Bürgermeister Dr. Martin Mertens zur aktuellen Diskussion um die B 477 n
Bürgermeister Dr. Martin Mertens begrüßt das Engagement der CDU-Abgeordneten Heike Troles (Landtag NRW) und Carl-Philipp Sassenrath (Bundestag), die sich im Landesverkehrsministerium für den weiteren Fortgang der Ortsumgehung B 477 n eingesetzt und den Planungsstand gemeinsam mit Verkehrsminister Oliver Krischer erörtert haben.
„Die B 477 n ist seit vielen Jahren ein zentrales Infrastrukturprojekt für unsere Gemeinde und die gesamte Region“, betont Sozialdemokrat Mertens. „Ich freue mich, dass die Verbindung von Butzheim über Frixheim bis Rommerskirchen im Bundesverkehrswegeplan als vordringlicher Bedarf eingestuft ist und dass auf Landes- wie auf Bundesebene weiter dran gearbeitet wird. Gerade für die Verkehrssicherheit, die Lebensqualität in unseren Ortslagen und eine spürbare Entlastung vom Durchgangsverkehr ist diese Ortsumgehung unverzichtbar.“
Bereits seit mehr als zwölf Jahren setzt sich Bürgermeister Mertens kontinuierlich für eine zügige Umsetzung der B 477 n ein und hält den Austausch mit Straßen.NRW, politischen Entscheidungsträgern und der Landesregierung aufrecht.
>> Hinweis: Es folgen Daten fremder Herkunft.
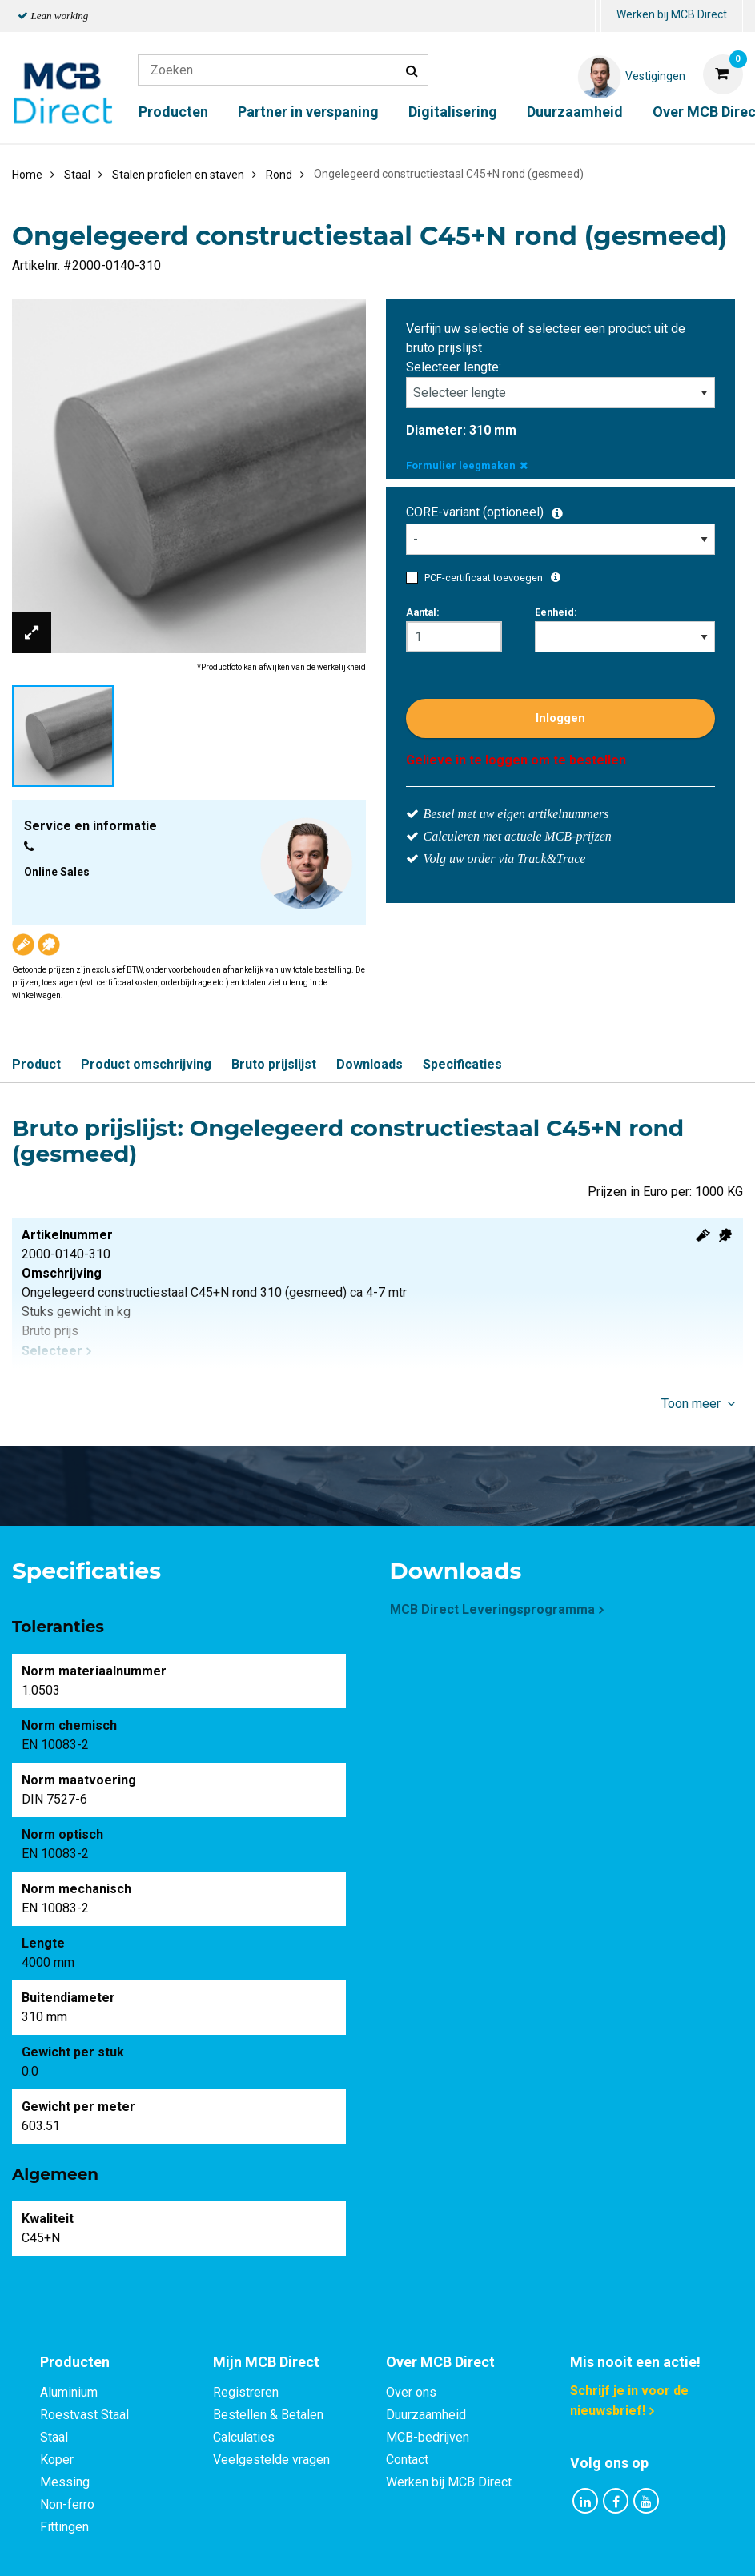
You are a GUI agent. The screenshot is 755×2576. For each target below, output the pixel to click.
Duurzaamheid (575, 111)
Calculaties (244, 2437)
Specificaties (462, 1064)
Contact (407, 2459)
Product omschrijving (146, 1064)
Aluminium (69, 2392)
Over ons (411, 2392)
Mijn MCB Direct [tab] (266, 2361)
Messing (65, 2482)
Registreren (246, 2392)
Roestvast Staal (84, 2414)
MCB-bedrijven (427, 2437)
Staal (54, 2437)
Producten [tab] (75, 2361)
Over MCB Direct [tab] (440, 2361)
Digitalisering (452, 111)
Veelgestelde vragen (271, 2459)
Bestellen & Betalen (268, 2414)
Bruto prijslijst (273, 1064)
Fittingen (64, 2526)
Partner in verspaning (308, 111)
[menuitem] (598, 16)
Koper (57, 2459)
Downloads (369, 1064)
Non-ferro (67, 2504)
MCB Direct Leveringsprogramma (492, 1609)
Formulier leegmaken (467, 465)
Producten (173, 111)
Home (27, 174)
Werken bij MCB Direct (671, 14)
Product (36, 1064)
Er hat die Verkehrsverantwortlichen wiederholt um aktuelle Sachstände gebeten und den dringenden Handlungsbedarf im Sinne der betroffenen Bürgerinnen und Bürger betont.
„Ich erwarte nun, dass die jetzt erkennbaren Fortschritte nicht zögerlich, sondern mit klarer Verlässlichkeit fortgeführt werden“, so Mertens weiter. „Es ist jetzt wichtig, dass die nächsten Planungsschritte – insbesondere die Linienbestimmung – zügig und ohne neue Verzögerungen erfolgen. Die B 477 n darf nicht wieder zur Hängepartie werden.“
Der Bürgermeister lädt Heike Troles und Carl-Philipp Sassenrath ausdrücklich zu einem vertiefenden Dialog nach Rommerskirchen ein, um gemeinsam die nächsten Schritte zu besprechen und eine starke, parteiübergreifende Stimme für das Projekt zu bilden.
„Ich danke beiden Abgeordneten für ihr Engagement und freue mich auf die weitere Zusammenarbeit zum Wohle unserer Gemeinde und aller Verkehrsteilnehmerinnen und Verkehrsteilnehmer“, so Dr. Martin Mertens abschließend.